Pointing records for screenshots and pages
+++
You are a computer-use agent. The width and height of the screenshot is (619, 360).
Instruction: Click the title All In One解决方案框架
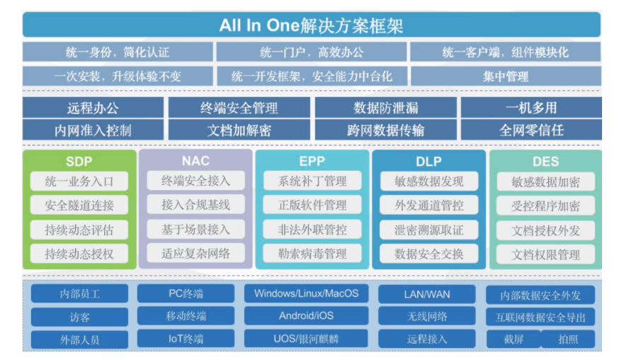(311, 26)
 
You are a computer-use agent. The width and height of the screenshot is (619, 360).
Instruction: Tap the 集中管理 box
(505, 76)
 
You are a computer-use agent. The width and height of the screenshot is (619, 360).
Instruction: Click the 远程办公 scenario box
(93, 108)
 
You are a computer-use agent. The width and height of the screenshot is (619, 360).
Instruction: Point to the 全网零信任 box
(531, 130)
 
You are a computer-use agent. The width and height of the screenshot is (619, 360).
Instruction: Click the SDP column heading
(79, 162)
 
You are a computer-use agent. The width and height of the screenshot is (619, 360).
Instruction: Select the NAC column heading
(195, 161)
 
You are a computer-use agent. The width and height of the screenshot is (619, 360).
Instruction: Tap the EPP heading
(312, 162)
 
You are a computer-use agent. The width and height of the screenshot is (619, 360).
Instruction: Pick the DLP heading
(428, 162)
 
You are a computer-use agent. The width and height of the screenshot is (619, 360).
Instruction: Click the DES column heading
(545, 162)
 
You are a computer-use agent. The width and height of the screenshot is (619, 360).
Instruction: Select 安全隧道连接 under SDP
(79, 206)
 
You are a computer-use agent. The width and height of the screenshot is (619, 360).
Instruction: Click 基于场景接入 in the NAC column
(195, 229)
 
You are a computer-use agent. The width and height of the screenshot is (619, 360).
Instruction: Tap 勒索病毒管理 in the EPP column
(312, 253)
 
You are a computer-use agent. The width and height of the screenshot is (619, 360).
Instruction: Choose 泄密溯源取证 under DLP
(429, 230)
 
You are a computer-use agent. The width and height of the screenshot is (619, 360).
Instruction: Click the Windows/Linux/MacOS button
(306, 293)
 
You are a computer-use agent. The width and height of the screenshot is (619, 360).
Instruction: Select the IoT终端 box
(186, 339)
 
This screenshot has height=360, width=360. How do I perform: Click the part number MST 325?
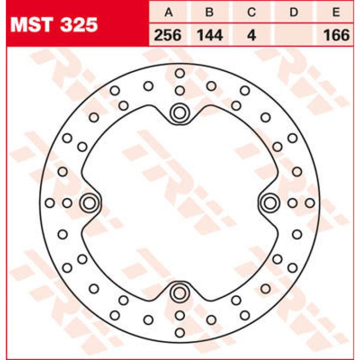click(54, 24)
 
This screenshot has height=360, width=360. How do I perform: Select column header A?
click(168, 12)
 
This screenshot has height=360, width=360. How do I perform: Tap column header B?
click(210, 12)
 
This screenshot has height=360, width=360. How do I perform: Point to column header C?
click(252, 12)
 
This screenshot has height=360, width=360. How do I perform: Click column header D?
click(294, 12)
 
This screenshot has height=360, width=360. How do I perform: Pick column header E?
click(336, 12)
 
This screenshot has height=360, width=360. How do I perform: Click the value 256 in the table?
click(168, 35)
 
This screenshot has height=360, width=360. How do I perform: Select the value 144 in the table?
click(210, 35)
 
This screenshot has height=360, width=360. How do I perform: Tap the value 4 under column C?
click(252, 35)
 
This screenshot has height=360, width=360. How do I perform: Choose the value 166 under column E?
click(337, 35)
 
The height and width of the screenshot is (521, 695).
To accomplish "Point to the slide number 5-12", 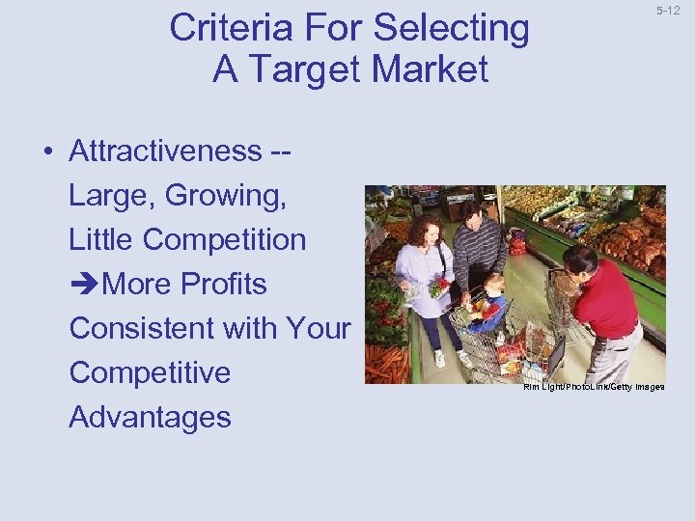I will point(667,12).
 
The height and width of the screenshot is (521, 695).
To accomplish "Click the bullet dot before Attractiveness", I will point(46,152).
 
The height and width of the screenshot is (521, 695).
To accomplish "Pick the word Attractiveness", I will point(165,151).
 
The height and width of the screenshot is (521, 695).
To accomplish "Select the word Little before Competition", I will point(105,240).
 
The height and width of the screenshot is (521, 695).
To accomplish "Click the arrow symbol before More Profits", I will point(84,285).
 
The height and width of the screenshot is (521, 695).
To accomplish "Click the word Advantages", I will point(150,418).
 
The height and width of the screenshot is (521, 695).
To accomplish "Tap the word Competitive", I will point(150,373).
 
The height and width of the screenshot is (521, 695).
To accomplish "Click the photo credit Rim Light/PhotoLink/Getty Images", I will point(593,387).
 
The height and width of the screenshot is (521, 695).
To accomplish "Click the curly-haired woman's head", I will point(426,231).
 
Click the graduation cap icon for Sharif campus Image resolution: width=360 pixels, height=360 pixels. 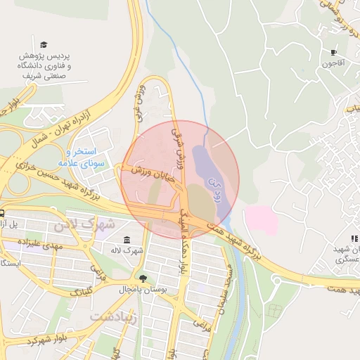click(44, 45)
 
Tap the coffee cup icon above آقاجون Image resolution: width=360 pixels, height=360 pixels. click(333, 52)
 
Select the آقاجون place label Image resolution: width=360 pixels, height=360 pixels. click(333, 64)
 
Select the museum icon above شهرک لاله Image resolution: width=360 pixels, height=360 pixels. click(127, 240)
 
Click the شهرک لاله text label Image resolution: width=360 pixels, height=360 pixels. click(127, 250)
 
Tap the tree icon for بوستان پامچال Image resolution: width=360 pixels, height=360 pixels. click(143, 278)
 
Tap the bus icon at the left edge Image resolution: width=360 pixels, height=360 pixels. click(2, 213)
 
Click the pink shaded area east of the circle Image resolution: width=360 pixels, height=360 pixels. click(261, 220)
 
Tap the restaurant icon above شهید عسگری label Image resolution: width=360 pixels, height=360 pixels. click(354, 239)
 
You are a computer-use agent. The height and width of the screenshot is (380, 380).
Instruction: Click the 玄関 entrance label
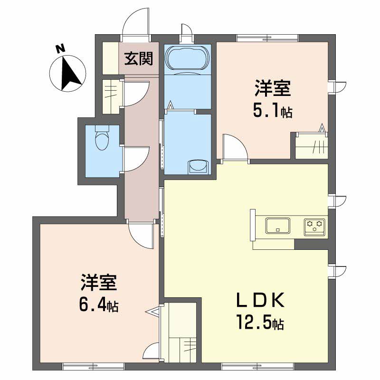pyautogui.click(x=139, y=58)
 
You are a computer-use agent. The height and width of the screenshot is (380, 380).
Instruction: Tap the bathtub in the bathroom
pyautogui.click(x=186, y=58)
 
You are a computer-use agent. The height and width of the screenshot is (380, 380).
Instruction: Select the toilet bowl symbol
pyautogui.click(x=102, y=138)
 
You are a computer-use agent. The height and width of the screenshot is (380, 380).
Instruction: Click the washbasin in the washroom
pyautogui.click(x=198, y=167)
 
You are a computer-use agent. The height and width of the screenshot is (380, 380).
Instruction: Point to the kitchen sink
pyautogui.click(x=278, y=226)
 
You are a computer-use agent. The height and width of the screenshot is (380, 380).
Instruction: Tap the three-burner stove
pyautogui.click(x=314, y=228)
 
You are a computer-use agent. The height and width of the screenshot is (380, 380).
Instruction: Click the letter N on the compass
pyautogui.click(x=61, y=49)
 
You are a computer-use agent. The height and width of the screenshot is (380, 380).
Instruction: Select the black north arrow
pyautogui.click(x=69, y=73)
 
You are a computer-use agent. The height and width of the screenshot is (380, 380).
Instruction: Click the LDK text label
pyautogui.click(x=260, y=300)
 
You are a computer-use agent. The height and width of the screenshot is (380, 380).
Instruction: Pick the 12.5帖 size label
pyautogui.click(x=260, y=322)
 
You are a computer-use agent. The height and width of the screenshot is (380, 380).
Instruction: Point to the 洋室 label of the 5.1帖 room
pyautogui.click(x=272, y=88)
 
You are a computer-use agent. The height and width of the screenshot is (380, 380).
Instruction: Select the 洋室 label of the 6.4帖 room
pyautogui.click(x=99, y=283)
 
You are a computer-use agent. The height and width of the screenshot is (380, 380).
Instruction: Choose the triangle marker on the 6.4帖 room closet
pyautogui.click(x=153, y=312)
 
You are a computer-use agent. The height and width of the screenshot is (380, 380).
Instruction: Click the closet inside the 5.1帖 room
pyautogui.click(x=312, y=146)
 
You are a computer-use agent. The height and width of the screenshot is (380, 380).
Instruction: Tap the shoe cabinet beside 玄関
pyautogui.click(x=111, y=58)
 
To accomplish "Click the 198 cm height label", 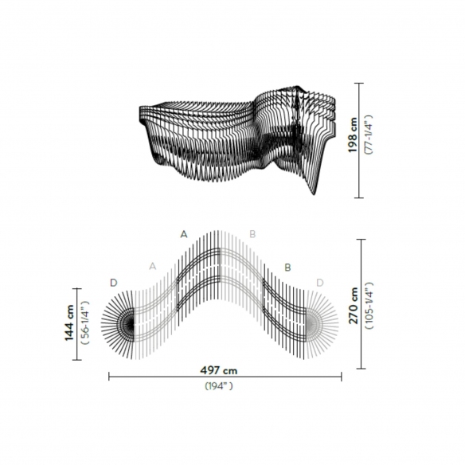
+++
## Problem requirements
Scale the records starting with the line containing "Select the آقاجون" and going on through the line containing "pyautogui.click(x=260, y=322)", both included, and give them again with their requests, multiplying every click coordinate in the answers by 0.7 and rounding to whole numbers with halves rounded up. Leave the pictures out.

## Finished task
Select the آقاجون place label Image resolution: width=360 pixels, height=360 pixels. click(233, 45)
 
Select the museum icon above شهرک لاله Image resolution: width=360 pixels, height=360 pixels. click(89, 168)
 
Click the شهرک لاله text label Image resolution: width=360 pixels, height=360 pixels. click(89, 175)
 
Tap the tree icon for بوستان پامچال Image resolution: width=360 pixels, height=360 pixels. click(100, 195)
 
Tap the bus icon at the left edge Image resolution: width=360 pixels, height=360 pixels. click(1, 149)
 
Click the pink shaded area east of the circle Image resolution: width=360 pixels, height=360 pixels. click(183, 154)
 
Tap the restaurant icon above شهید عسگری label Image resolution: width=360 pixels, height=360 pixels. click(248, 167)
 
You are a computer-use agent. The height and width of the screenshot is (380, 380).
Instruction: Click the 玄関 entrance label
pyautogui.click(x=97, y=41)
 
You are a computer-use agent. The height and width of the screenshot is (380, 380).
Instruction: Tap the bathtub in the bathroom
pyautogui.click(x=130, y=41)
 
You are a computer-use agent. The height and width of the screenshot is (380, 380).
Instruction: Select the toilet bowl symbol
pyautogui.click(x=71, y=97)
 
You are a computer-use agent. The height and width of the screenshot is (380, 380).
Instruction: Click the washbasin in the washroom
pyautogui.click(x=139, y=117)
 
You are a computer-use agent. The height and width of the screenshot is (380, 380).
Instruction: Point to the kitchen sink
pyautogui.click(x=195, y=158)
 
You are a computer-use agent. The height and width of the screenshot is (380, 380).
Instruction: Tap the three-burner stove
pyautogui.click(x=220, y=160)
 
You are a computer-use agent. The height and width of the screenshot is (380, 380).
Instruction: Click the letter N on the compass
pyautogui.click(x=43, y=34)
 
You are a computer-use agent. The height and width of the screenshot is (380, 380).
Instruction: Select the black north arrow
pyautogui.click(x=48, y=51)
 
You are a computer-use agent. The height and width of the screenshot is (380, 380).
Instruction: Click the LDK text label
pyautogui.click(x=182, y=210)
 
You are a computer-use agent. The height and width of the screenshot is (380, 380).
Instruction: Pick the 12.5帖 size label
pyautogui.click(x=182, y=225)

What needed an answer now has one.